**Assignment:**
Within these records, how many lines hold "Libro"? Give the number alone.

*** Opening of Dataset entries ***

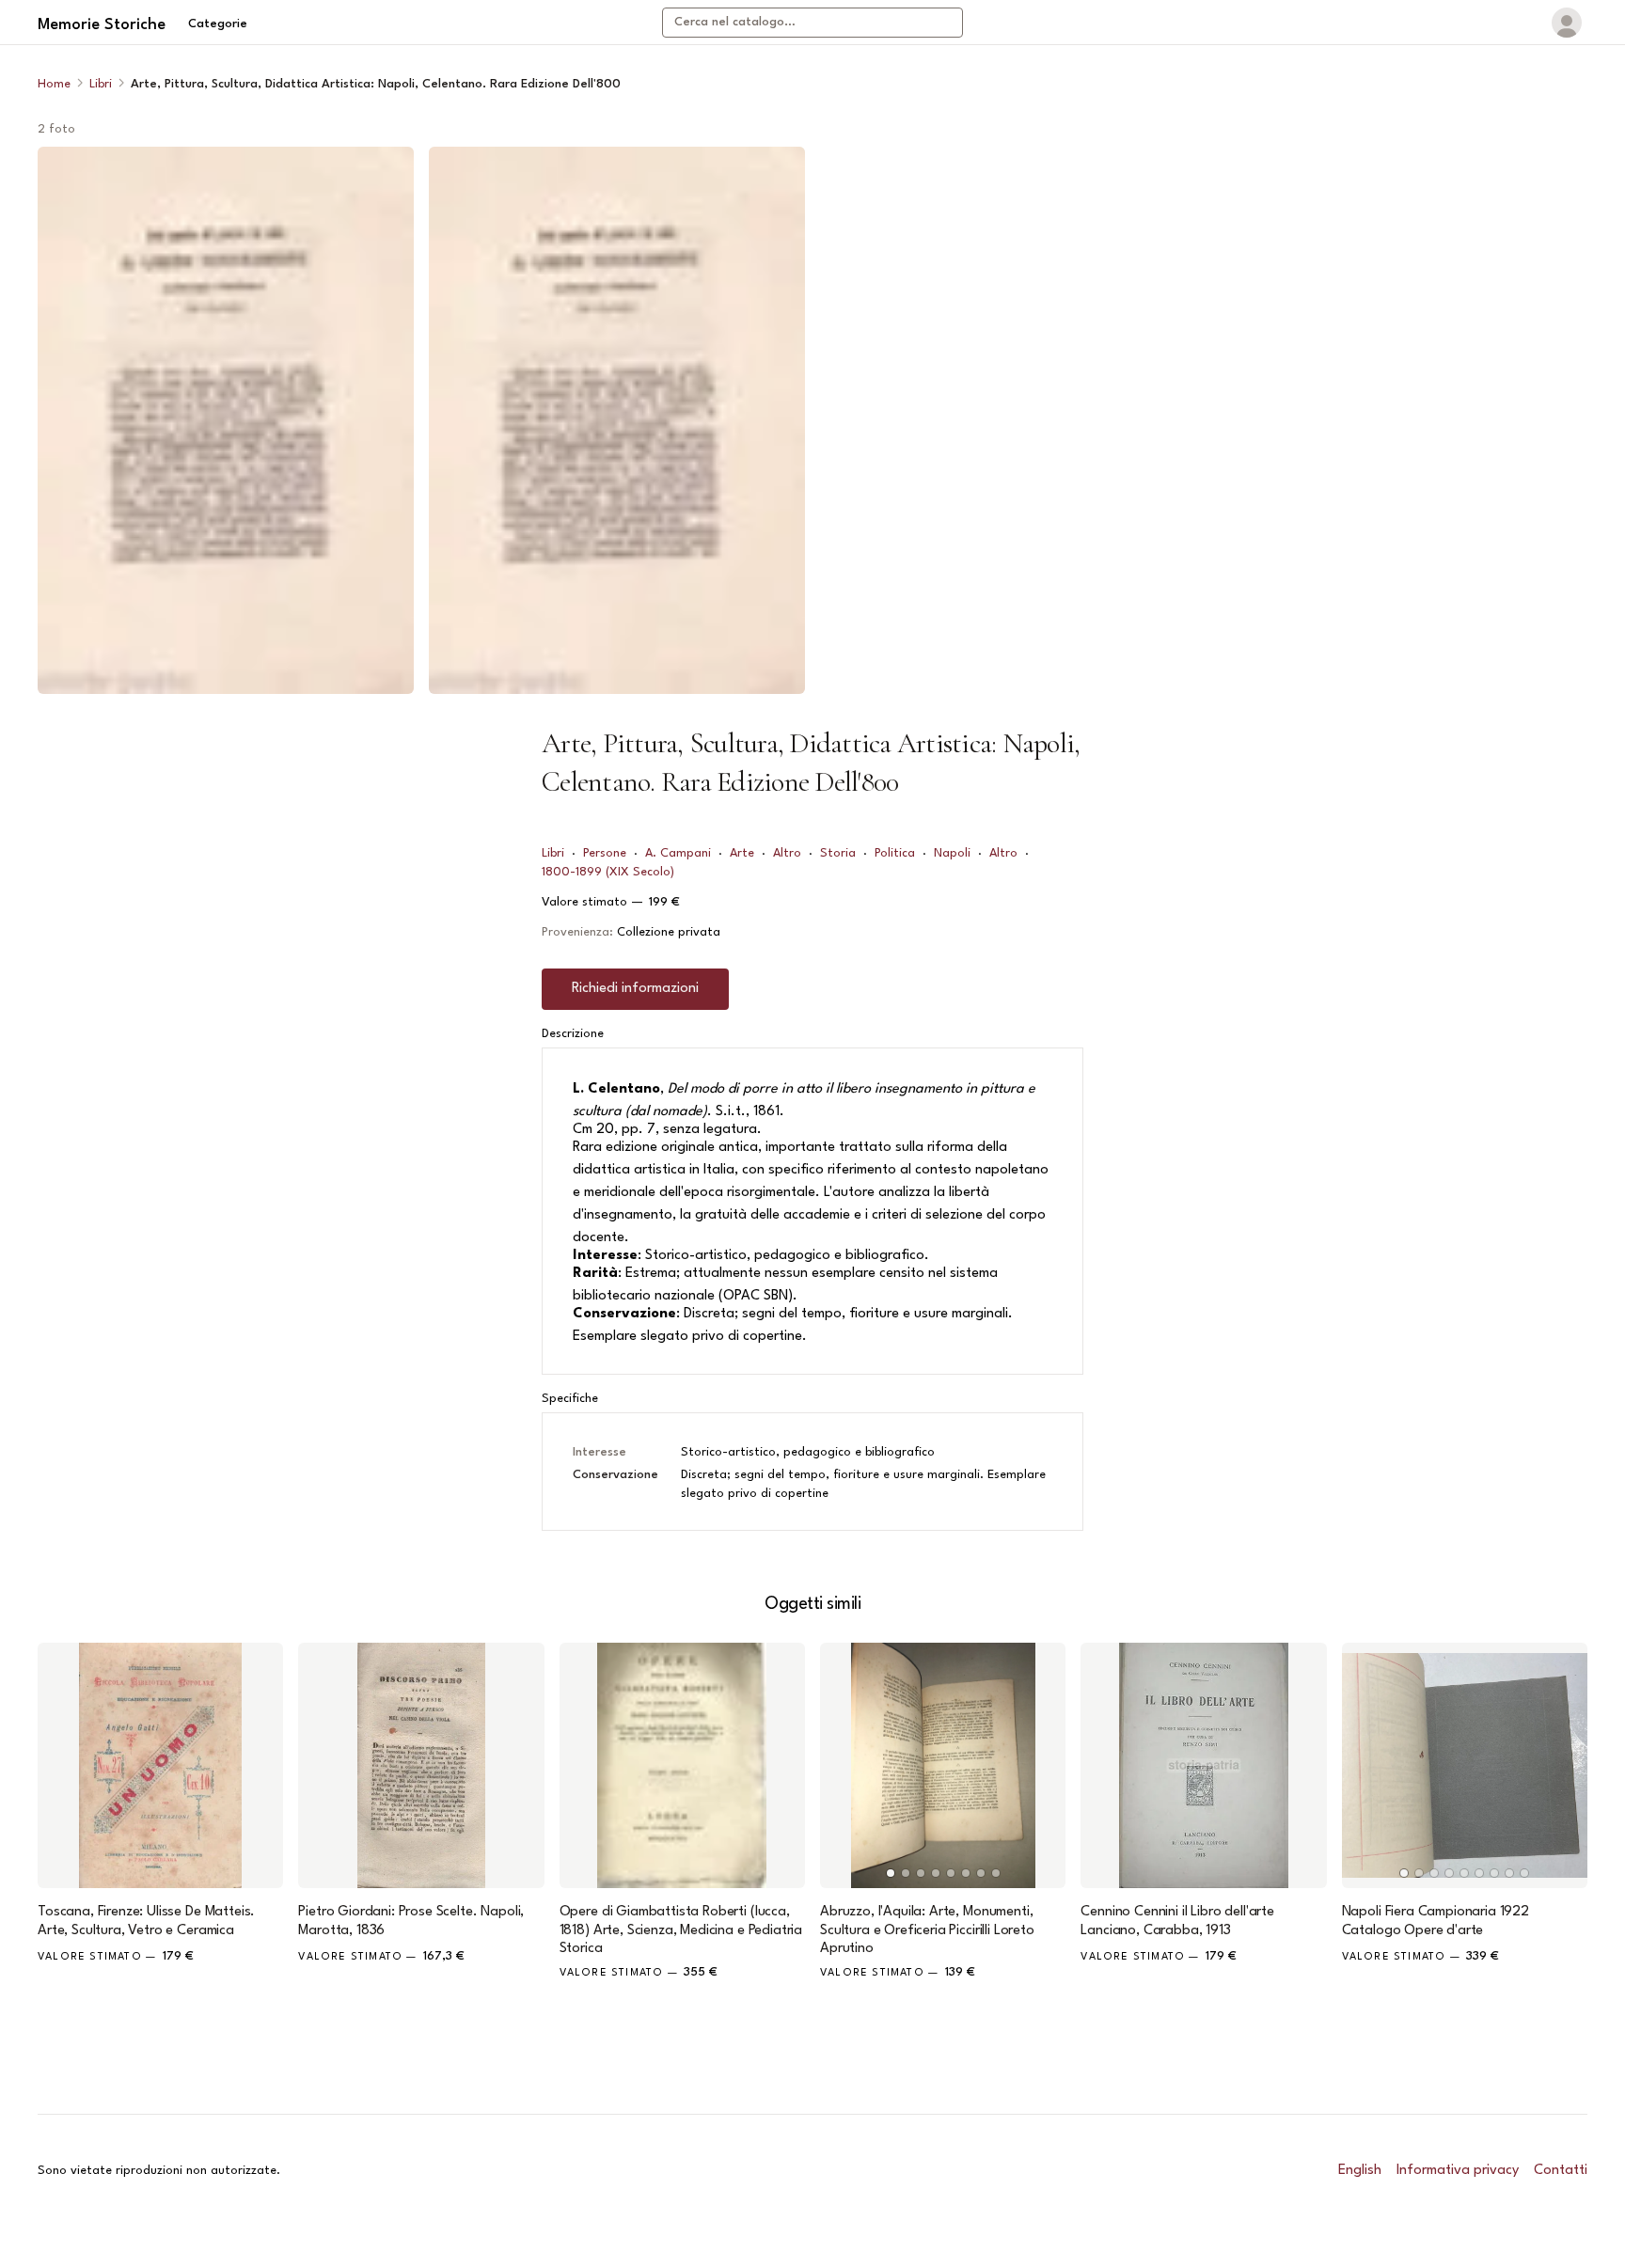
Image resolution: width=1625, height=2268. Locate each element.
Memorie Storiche (102, 25)
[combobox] (812, 23)
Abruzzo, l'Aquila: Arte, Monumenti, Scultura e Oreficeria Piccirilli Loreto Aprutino (927, 1930)
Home (54, 84)
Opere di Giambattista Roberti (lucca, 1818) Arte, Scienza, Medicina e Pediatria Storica (681, 1930)
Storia (838, 853)
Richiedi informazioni (635, 989)
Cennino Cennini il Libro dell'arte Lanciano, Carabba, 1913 (1177, 1921)
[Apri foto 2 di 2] (617, 420)
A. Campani (678, 853)
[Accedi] (1566, 22)
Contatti (1560, 2171)
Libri (100, 84)
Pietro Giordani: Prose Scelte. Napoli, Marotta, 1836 (411, 1921)
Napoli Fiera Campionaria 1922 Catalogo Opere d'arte (1435, 1921)
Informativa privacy (1457, 2171)
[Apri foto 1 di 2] (226, 420)
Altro (787, 853)
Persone (604, 853)
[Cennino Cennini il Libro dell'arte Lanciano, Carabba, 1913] (1203, 1765)
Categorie (217, 24)
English (1359, 2171)
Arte (742, 853)
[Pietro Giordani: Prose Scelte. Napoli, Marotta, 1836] (421, 1765)
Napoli (952, 853)
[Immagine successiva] (1043, 1766)
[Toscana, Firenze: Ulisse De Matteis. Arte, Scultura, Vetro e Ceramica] (160, 1765)
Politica (895, 853)
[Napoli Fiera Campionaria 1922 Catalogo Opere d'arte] (1464, 1765)
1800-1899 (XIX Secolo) (608, 872)
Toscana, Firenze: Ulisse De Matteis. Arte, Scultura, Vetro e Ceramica (146, 1921)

*** Close of Dataset entries ***

**Finished task:**
2